Reinforcement Learning: Adapting in Real Time
Joy Chen and Corbin Matthews introduced reinforcement learning as uniquely suited to medicine's complexity. Matthews gave examples: optimizing CPAP pressure for respiratory patients, adjusting hypertension or diabetes medication timing based on patient state.
RL learns through feedback and adapts to individual patients—a different paradigm from static models.
No-Code ML: Who Gets to Build
Vivian's hands-on session challenged the assumption that AI development requires deep technical expertise. Participants built a chest X-ray classifier using Google Cloud AutoML without writing code.
Her point: "No-code machine learning is really important because it makes ML more accessible to a wider range of people across healthcare, finance, pretty much any industry."

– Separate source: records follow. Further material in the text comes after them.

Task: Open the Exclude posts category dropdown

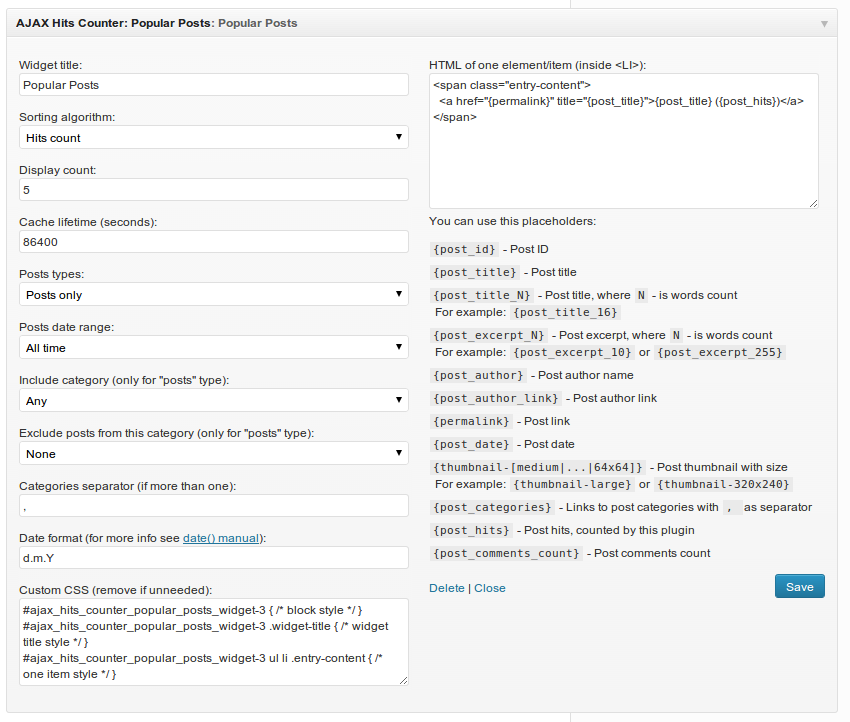Action: pyautogui.click(x=214, y=454)
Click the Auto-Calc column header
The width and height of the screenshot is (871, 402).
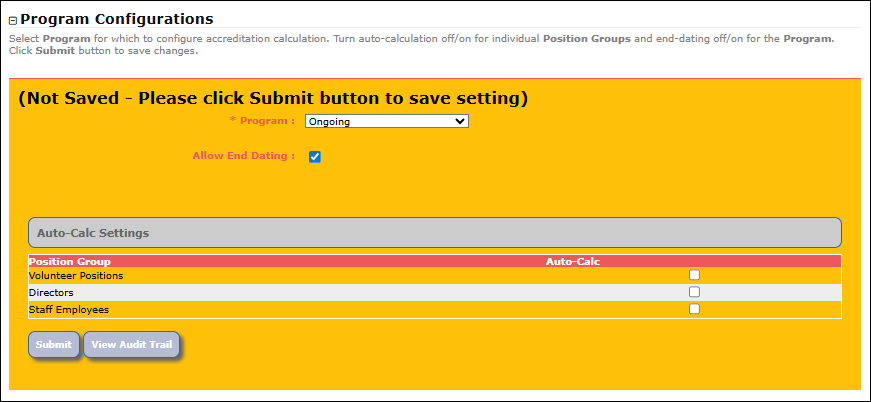tap(573, 262)
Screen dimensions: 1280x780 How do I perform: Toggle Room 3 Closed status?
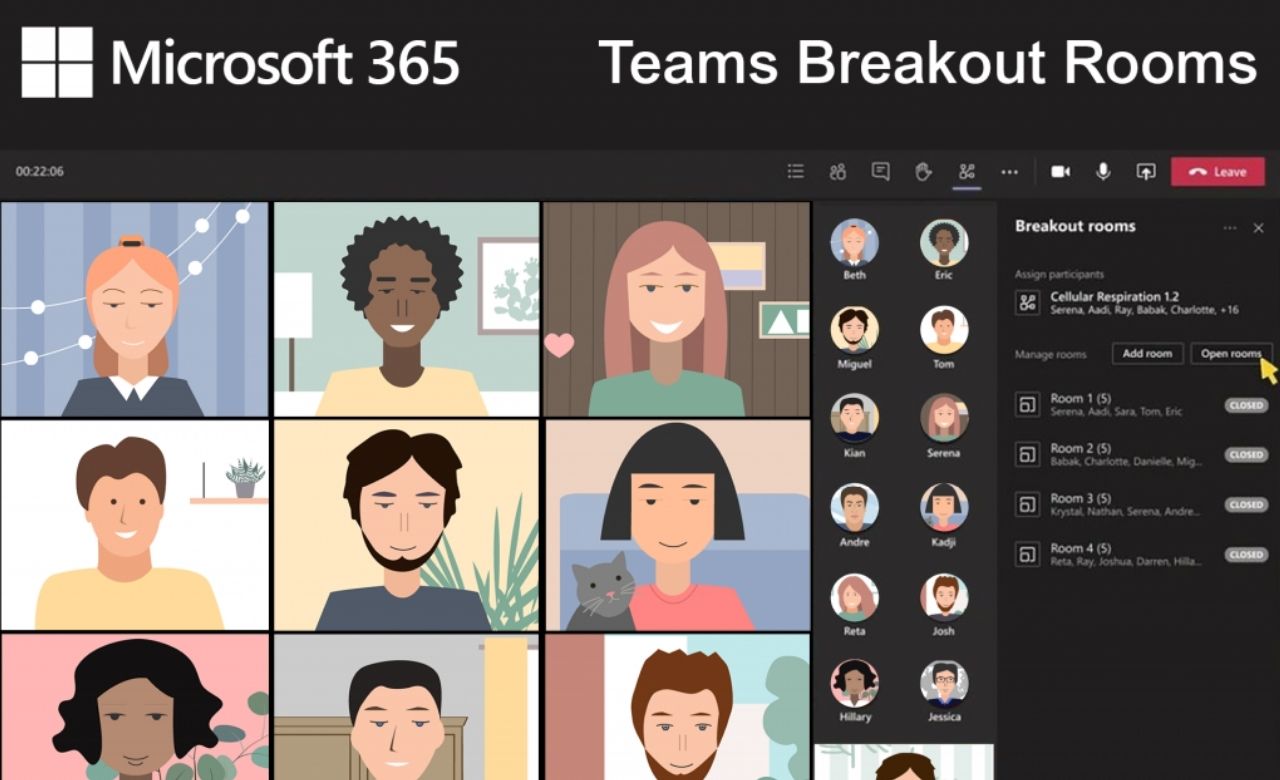[x=1245, y=505]

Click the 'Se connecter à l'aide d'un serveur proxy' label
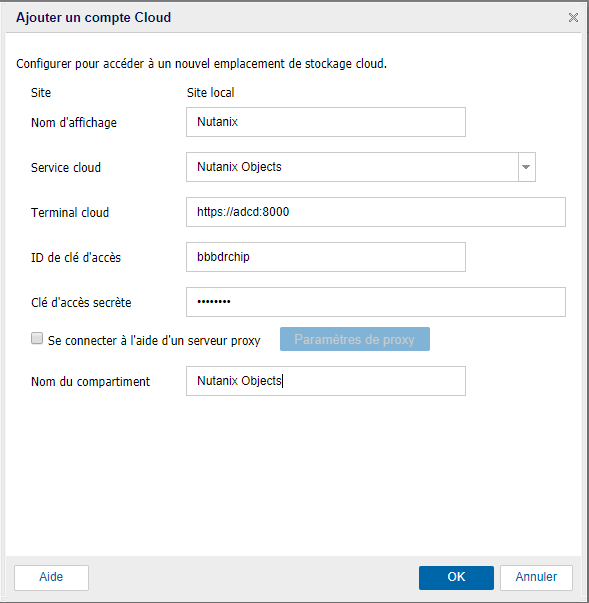[x=154, y=340]
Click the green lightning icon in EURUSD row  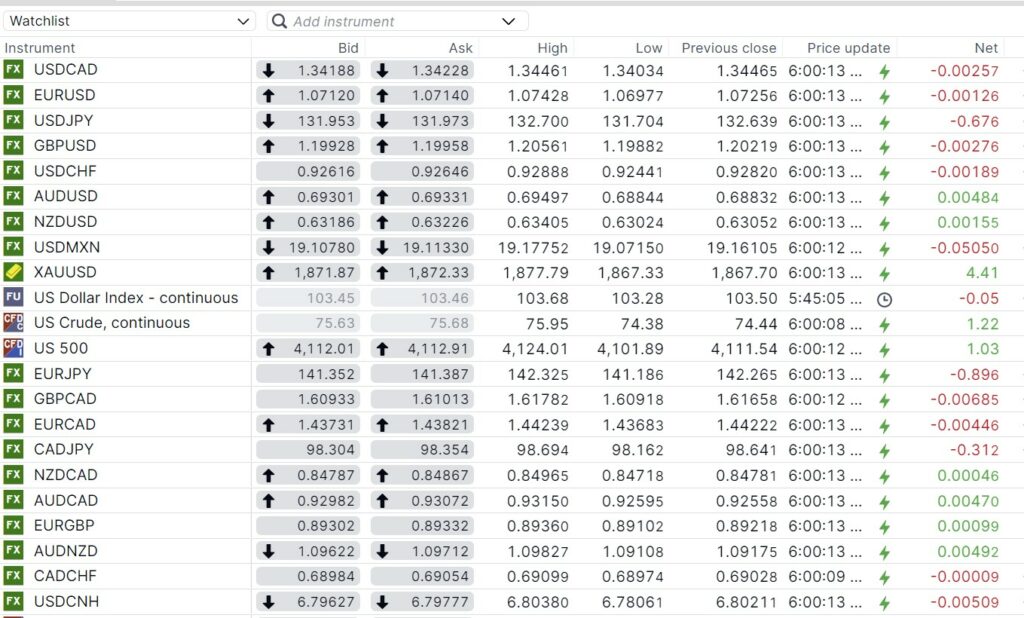pos(884,96)
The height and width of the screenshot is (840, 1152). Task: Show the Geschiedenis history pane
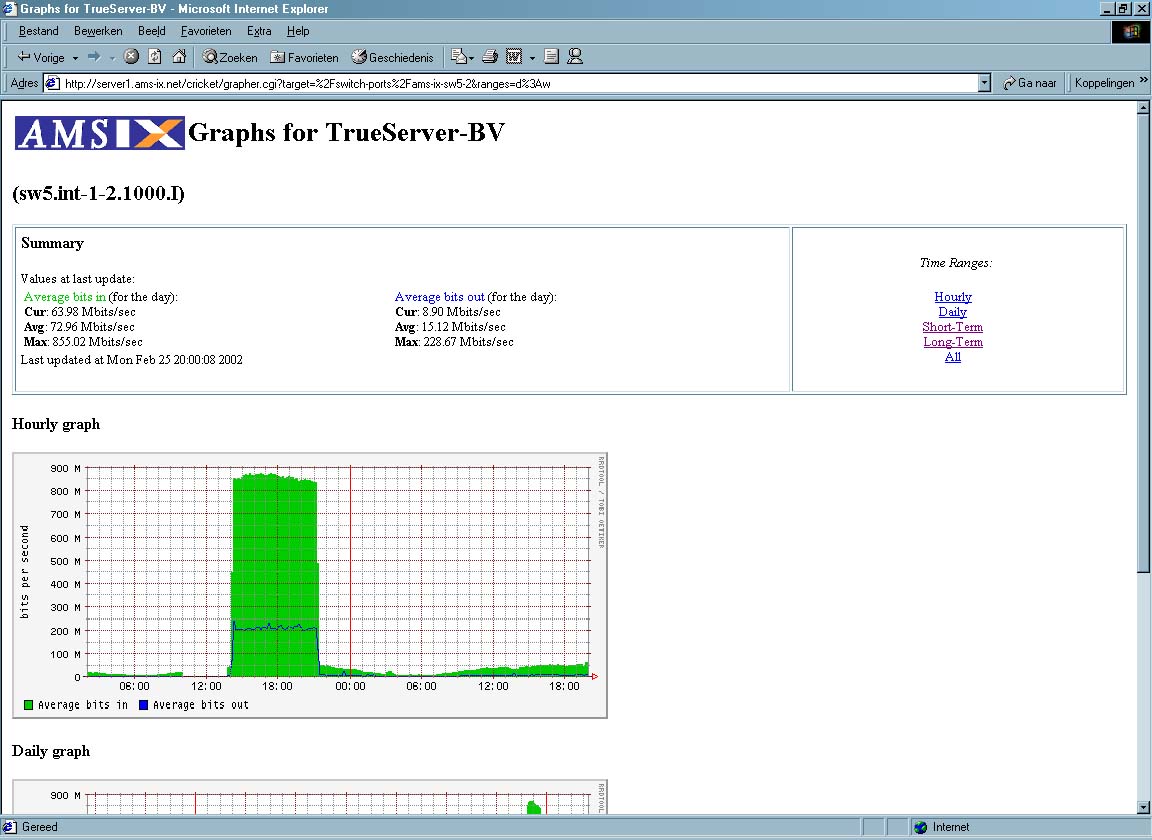392,57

If clinicians can build, they can shape what gets built.
The Hard Problems
The Evidence Gap
Dr. Gaurishan Karni's keynote was direct about the gap between demos and proof. He cited a 2020 BMJ paper on COVID models: "90% of them had high risk of bias and were not generalizable at all."
Dr. Ruch pointed to the CACTIS trial as an example of what's needed—prospective validation of AI safety nets in emergency departments, measuring actual clinical impact.

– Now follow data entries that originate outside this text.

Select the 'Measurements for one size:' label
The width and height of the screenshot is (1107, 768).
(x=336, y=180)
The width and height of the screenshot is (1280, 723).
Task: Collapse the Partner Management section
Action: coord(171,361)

Working AI isn't the same as proven AI.
Data Problems
Divya's presentation catalogued what's wrong with healthcare data: missing data, biased collection, misdiagnosis, limited representation. Dr. Lily Chan's research on stigmatizing language in EHRs showed how bias embeds itself in clinical text.
Akil Merchant was blunt about the work: data collection, cleaning, preprocessing, and understanding limitations is where most of the time goes. It's not glamorous, but it's the foundation.
The Black Box Problem
Anish Kumar raised the transparency question directly: "How transparent do you think we have to be to patients when the efficacy of the tool might hinge on the fact that it's coming from a human agent?"

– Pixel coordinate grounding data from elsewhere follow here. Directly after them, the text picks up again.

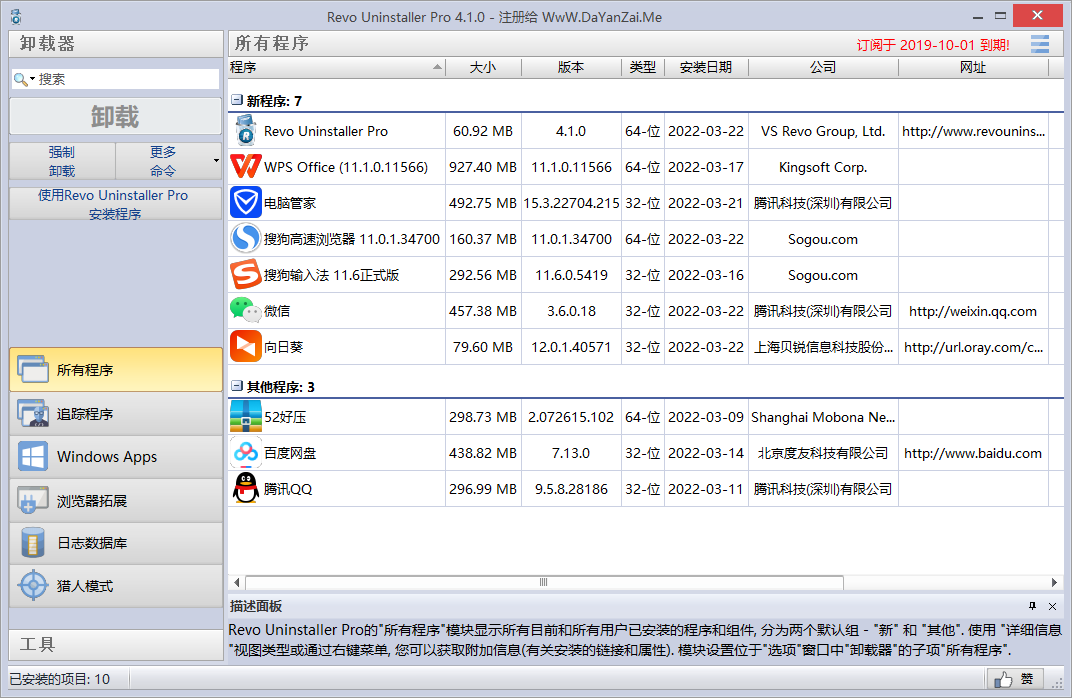Click the 微信 (WeChat) program icon

[245, 311]
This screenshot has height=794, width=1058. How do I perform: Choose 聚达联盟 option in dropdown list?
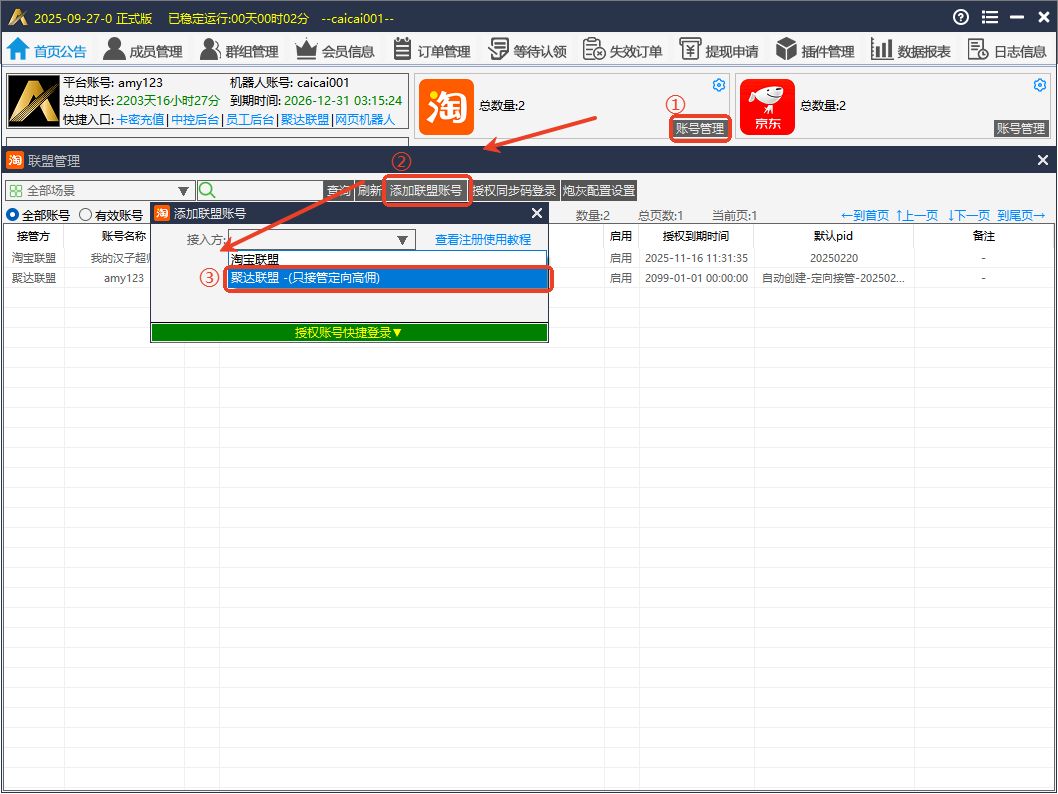(388, 278)
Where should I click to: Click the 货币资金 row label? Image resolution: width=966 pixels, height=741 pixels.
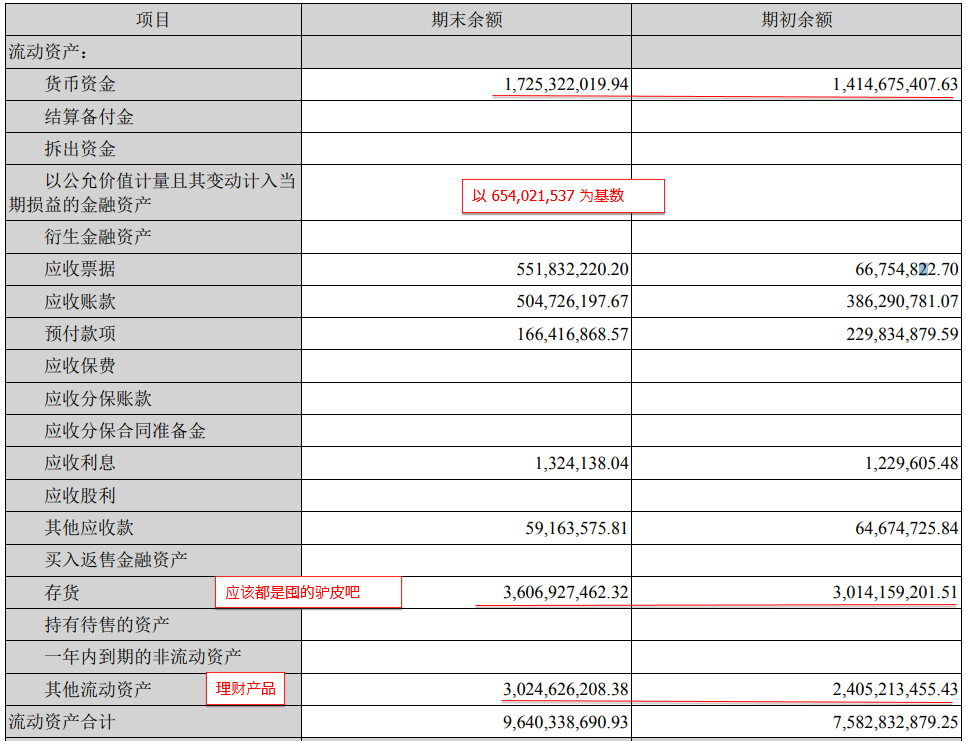tap(80, 85)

Dr. Karni pushed back: "The ultimate thing is whether you're going to believe this recommendation or not." He argued trust matters more than full interpretability.
Akil Merchant's neural network explanation aimed at a middle ground—understanding enough about how these systems work to make informed decisions about when to trust them.
Probability, Not Certainty
Akil Merchant emphasized that AI models output probabilities, not diagnoses. "What's the difference between 47% and 51%? It's a purely academic thing at that point."
Clinicians need frameworks for working with probabilistic outputs—not treating them as binary yes/no answers.
Where This Should Go
Responsible AI
Katie outlined core principles: reliability, fairness, safety, transparency, privacy, consent, accountability. Divya argued for granular race data and methods like PRPL to address underreporting bias.
These aren't optional add-ons. They're the difference between AI that helps and AI that amplifies existing problems.
Clinicians as Builders
Dr. Karni's framing: AI "will help us become better physicians," freeing time for "more meaningful physician-patient interaction."
Katie listed the roles clinicians can take: informed users, educators, clinical collaborators, innovators, advocates. Felix Richter's own path—from PhD AI research to NICU practice—showed what clinician-led development looks like.
Keeping Humans Central
Dr. Karni's closing: "The magic ingredients to improving patient outcomes in this AI age will be the same as they have been in the history of medicine and the history of humankind."
Rigor. Compassion. Imagination. Teamwork. Technology serves these. It doesn't replace them.
The Takeaway
This workshop didn't oversell AI or dismiss it. It showed specific applications, named specific limitations, and asked specific questions. The emphasis on validation, data quality, bias, clinician agency, and human values suggests a field trying to get this right rather than just get it done.
The presentations and discussions here are a useful map for anyone trying to understand where AI in medicine actually stands—not the hype, not the backlash, but the work.